CHARACTER IS DESTINY

As Heraclitus observed, character is destiny [Fragment 121, for those who keep track.]  Or, as my old friend Zina Tillona observed many years ago, when we were sitting around wondering what sort of dean a friend of ours would be, "Most people do most things the way they do most other things."  Her point, and perhaps that of Heraclitus as well [who knows about the pre-Socratics?], was that people have styles of behavior that do not change even when they are elevated to more exalted positions.  A woman who lined her carefully sharpened pencils on her desk with the points exactly in a row when she was in school will probably be an obsessive neatnik when she becomes CEO of a multi-national corporation.

Which brings me to the story that has just surfaced about Mitt Romney's behavior as a prep school boy.  If you do not live under a rock, you probably have heard that Mitt reacted to a classmate who dyed his long hair blond and wore it over one eye by expostulating, "He can't do that.  It isn't right."  After brooding about this offense to his All-American sensibilities for several days, Mitt rounded up a posse of boys and assaulted the poor kid.  As the others wrestled him to the ground and held him, while he cried and pleaded with them, Mitt took a pair of scissors and cut off bunches of his hair.
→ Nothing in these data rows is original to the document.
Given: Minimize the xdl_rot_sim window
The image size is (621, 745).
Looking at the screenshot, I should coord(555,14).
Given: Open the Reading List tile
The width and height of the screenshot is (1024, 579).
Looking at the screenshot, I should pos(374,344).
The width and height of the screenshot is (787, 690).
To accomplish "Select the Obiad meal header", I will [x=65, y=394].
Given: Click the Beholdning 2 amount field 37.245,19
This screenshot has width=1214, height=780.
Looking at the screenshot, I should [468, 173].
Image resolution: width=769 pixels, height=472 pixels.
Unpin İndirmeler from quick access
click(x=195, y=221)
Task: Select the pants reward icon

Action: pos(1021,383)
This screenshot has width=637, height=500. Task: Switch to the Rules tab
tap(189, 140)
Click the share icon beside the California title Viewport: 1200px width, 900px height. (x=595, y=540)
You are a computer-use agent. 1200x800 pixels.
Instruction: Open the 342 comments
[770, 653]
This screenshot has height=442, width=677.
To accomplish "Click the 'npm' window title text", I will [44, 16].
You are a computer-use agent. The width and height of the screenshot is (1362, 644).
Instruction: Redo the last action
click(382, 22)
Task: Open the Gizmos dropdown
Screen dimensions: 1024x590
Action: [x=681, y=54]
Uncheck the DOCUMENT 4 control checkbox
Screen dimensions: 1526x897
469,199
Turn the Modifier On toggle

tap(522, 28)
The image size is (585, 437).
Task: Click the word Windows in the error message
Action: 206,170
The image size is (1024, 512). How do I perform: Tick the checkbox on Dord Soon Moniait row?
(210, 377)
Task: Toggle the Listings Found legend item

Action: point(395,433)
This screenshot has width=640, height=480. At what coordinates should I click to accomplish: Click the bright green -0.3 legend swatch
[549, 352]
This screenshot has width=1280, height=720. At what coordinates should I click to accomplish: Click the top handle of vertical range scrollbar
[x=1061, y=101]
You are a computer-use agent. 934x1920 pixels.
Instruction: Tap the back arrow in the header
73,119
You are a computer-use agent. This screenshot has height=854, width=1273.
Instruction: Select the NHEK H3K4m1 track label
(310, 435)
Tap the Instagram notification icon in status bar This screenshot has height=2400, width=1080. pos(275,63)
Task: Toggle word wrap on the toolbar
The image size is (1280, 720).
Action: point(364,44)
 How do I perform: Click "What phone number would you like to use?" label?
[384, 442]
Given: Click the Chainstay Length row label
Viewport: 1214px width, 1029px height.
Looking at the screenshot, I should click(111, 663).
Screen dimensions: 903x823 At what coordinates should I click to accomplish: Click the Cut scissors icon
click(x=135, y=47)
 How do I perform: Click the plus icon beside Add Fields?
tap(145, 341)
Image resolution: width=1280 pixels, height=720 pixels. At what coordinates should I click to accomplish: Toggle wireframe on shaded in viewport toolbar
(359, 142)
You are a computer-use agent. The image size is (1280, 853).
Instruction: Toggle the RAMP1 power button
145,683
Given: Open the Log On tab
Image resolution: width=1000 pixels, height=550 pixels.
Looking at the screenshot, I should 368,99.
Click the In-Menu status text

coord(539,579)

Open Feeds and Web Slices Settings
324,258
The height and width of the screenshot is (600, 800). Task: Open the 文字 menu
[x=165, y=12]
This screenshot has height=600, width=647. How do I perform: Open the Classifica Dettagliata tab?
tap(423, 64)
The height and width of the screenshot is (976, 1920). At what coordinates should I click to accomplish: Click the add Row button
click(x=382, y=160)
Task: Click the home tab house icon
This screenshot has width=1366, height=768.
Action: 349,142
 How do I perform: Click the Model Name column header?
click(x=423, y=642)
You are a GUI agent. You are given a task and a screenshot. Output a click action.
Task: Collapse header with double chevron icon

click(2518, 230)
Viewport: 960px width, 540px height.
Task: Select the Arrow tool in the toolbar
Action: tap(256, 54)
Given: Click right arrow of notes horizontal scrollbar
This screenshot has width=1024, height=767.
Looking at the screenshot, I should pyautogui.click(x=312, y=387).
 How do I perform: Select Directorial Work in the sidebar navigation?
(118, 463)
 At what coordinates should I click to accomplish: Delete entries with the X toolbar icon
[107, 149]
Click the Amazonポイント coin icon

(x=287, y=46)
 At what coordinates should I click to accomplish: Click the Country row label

A youthful prank, Mitt's defenders say.  Asked about it, Mitt chuckled, amused at the description of the event, saying first that he had no recollection of it [even though five [!!] of his classmates came forward and confirmed it independently], then that he was sure no one thought the boy was homosexual, and finally that if he had said [!!] anything to offend, he was sorry.

People grow up, they gain experience, they learn a great deal about the world, but they do not really change all that much.  A young man of sixteen who is a privileged, mean-spirited bully whose idea of amusement is assaulting the weak and helpless tends to grow into a privileged, mean-spirited bully of an adult man whose idea of amusement is assulting the weak and helpless.  Mostly what he learns in life is how to conceal his character more successfully, so that it is not quite so obvious what a despicable coward he is.

Romney is learning, as many have before him, that a run for the presidency is a very bad way of concealing one's faults.

5 comments:

Andrew Lionel Blais said...

Exactly.

Anthony said...

Character in this sense is an entirely appropriate consideration for a nation leader, in my opinion.

d. tovar said...

Thanks very much for this post and especially the Heraclitus quote, but I believe that the citation is incorrect. Unless there are different ways of numbering the fragments, the fragment is number 119.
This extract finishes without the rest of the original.